Rodolfo Cruz, investigador de la Upaep, consideró necesario trabajar para que las escuelas no sean espacios adversos.


Ante el regreso presencial escalonado en más de 14 mil escuelas del estado de Puebla, la posibilidad de que se presenten entornos de violencia está presente por los problemas que vivieron los estudiantes durante el confinamiento y las nuevas formas de convivencia.


De acuerdo con el análisis de Rodolfo Cruz Vadillo, investigador de los Posgrados en Investigación Educativa de la Universidad Popular Autónoma del Estado de Puebla (Upaep), los estudiantes dejaron de convivir por más de dos años y ante el regreso a las aulas y el fin de la educación a distancia a partir del 25 de abril de este año, es necesario trabajar para que las escuelas no sean espacios adversos.


Resaltó que, si desde el inicio no se resuelven los conflictos que se comiencen a presentar ante una mayor cantidad de estudiantes en las escuelas, las aulas y los patios se pueden convertir en elementos de adversidad.


“En este momento, cuando hay estudiante que dejamos de convivir, ese es el gran tema. Lo que vamos a empezar a observar son nuevas disputas, conflictos que se van a dar en el aula. El espacio escolar se puede convertir en otro elemento adverso y construir las disposiciones para constituir espacios democráticos”, destacó.


En la actualidad, en diferentes comunidades del país y del estado se presentan momentos de violencia, ante lo cual es fundamental analizar el sentido y la importancia de las escuelas para generar entornos de sana convivencia.


“Se tiene que pensar el sentido que tiene la escuela frente a la violencia, es decir, por qué conviene que un estudiante siga en la escuela, para qué le sirve lo que está aprendiendo. El estudiante va a aprender a convivir con el otro, a construir ese lazo social con los compañeros, a construir relaciones solidarias”, apuntó.


Señaló que, con un mayor tiempo de los menores de edad y jóvenes en las escuelas, se reducen las posibilidades de que ingresen a grupos delictivos en donde podrían participar en actividades en las que predomina la violencia.

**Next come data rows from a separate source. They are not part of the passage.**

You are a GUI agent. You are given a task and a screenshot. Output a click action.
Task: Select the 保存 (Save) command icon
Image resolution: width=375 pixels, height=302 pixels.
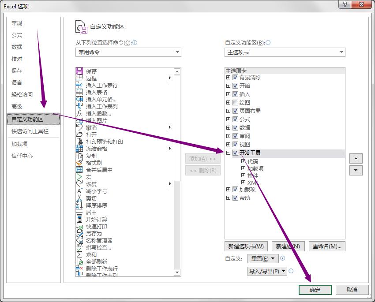click(x=79, y=70)
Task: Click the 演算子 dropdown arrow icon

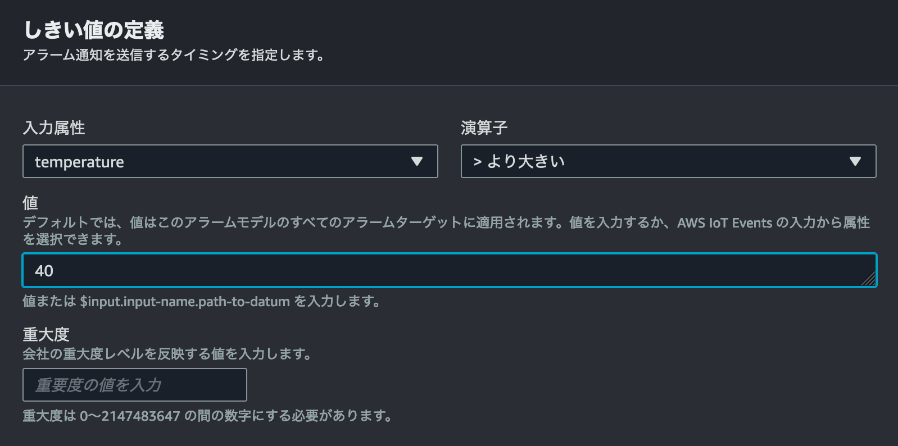Action: pos(855,162)
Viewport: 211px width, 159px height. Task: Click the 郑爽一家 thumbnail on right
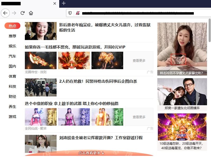pyautogui.click(x=182, y=92)
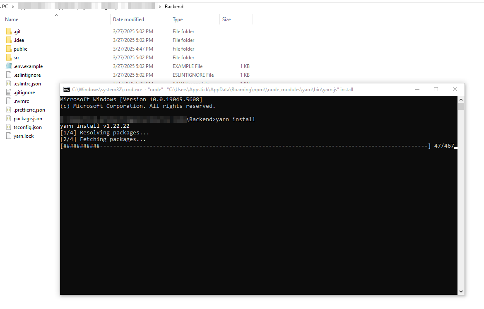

“Ahora, se nos permitirá que un estudiante que pase más tiempo en la escuela, con ello, tendrá menor probabilidad de ingresar al crimen organizado donde podría participar en eventos en donde predomine la violencia, como lo que ha sucedido en las últimas fechas en difernetes partes del país”, apuntó.


Añadió que la pandemia permitió reconsiderar el papel de la escuela y la forma natural en la que cada individuo logra aprendizajes a pesar de las dificultades y entornos complicados.